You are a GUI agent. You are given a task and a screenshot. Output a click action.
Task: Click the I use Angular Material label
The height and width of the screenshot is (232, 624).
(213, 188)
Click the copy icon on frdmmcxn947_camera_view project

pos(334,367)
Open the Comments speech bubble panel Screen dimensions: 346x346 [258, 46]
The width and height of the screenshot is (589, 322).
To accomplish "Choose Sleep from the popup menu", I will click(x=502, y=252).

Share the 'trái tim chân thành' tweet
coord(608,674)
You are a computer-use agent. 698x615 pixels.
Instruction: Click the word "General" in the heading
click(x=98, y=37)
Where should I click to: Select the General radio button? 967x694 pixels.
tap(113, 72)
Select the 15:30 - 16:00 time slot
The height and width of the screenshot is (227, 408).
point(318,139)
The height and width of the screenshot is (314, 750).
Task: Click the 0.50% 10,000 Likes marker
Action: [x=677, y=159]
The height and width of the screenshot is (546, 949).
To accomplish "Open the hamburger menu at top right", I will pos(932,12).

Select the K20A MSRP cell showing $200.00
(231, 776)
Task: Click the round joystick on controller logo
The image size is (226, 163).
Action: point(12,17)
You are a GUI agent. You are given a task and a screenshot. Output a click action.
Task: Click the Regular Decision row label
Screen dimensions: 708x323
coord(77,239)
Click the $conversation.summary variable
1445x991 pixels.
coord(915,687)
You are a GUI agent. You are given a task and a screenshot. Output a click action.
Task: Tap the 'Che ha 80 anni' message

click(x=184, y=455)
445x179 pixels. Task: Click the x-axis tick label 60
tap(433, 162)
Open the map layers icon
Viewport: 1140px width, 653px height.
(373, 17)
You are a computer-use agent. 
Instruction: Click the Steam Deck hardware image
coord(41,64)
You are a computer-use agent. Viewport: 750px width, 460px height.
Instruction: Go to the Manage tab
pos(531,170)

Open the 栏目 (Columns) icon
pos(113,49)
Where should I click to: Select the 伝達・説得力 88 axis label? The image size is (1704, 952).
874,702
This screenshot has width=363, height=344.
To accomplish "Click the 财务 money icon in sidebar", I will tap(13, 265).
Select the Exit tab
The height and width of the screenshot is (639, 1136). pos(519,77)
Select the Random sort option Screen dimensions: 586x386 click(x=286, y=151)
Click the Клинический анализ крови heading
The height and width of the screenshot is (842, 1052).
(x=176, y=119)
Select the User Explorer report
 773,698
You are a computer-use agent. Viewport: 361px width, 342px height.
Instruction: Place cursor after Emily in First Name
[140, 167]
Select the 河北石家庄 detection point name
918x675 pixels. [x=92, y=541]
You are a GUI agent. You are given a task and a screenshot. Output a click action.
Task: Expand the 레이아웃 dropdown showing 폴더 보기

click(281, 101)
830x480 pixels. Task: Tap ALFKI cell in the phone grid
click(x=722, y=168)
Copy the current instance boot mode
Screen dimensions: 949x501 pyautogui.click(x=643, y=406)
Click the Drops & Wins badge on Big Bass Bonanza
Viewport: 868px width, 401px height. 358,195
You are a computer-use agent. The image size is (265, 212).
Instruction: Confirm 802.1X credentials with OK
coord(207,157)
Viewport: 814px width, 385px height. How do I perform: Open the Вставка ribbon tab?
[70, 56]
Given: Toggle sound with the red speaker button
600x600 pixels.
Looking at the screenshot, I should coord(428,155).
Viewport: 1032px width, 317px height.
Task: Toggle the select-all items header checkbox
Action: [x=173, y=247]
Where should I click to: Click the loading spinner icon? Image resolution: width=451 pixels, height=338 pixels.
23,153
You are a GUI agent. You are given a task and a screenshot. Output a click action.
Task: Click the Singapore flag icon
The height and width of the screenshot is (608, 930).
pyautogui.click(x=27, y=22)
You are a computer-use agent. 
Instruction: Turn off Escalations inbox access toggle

☆ ☆ ☆ ☆ ☆ ☆ ☆

### Task goal
Copy each line in the data that holds the word "computer".

### Solution to this task
You are a computer-use agent. 698x615 pixels.
You are a computer-use agent. 
You are a computer-use agent. Viewport: 750px width, 460px height.
You are a computer-use agent. Viewport: 361px width, 342px height.
You are a computer-use agent. The image size is (265, 212).
You are a computer-use agent. 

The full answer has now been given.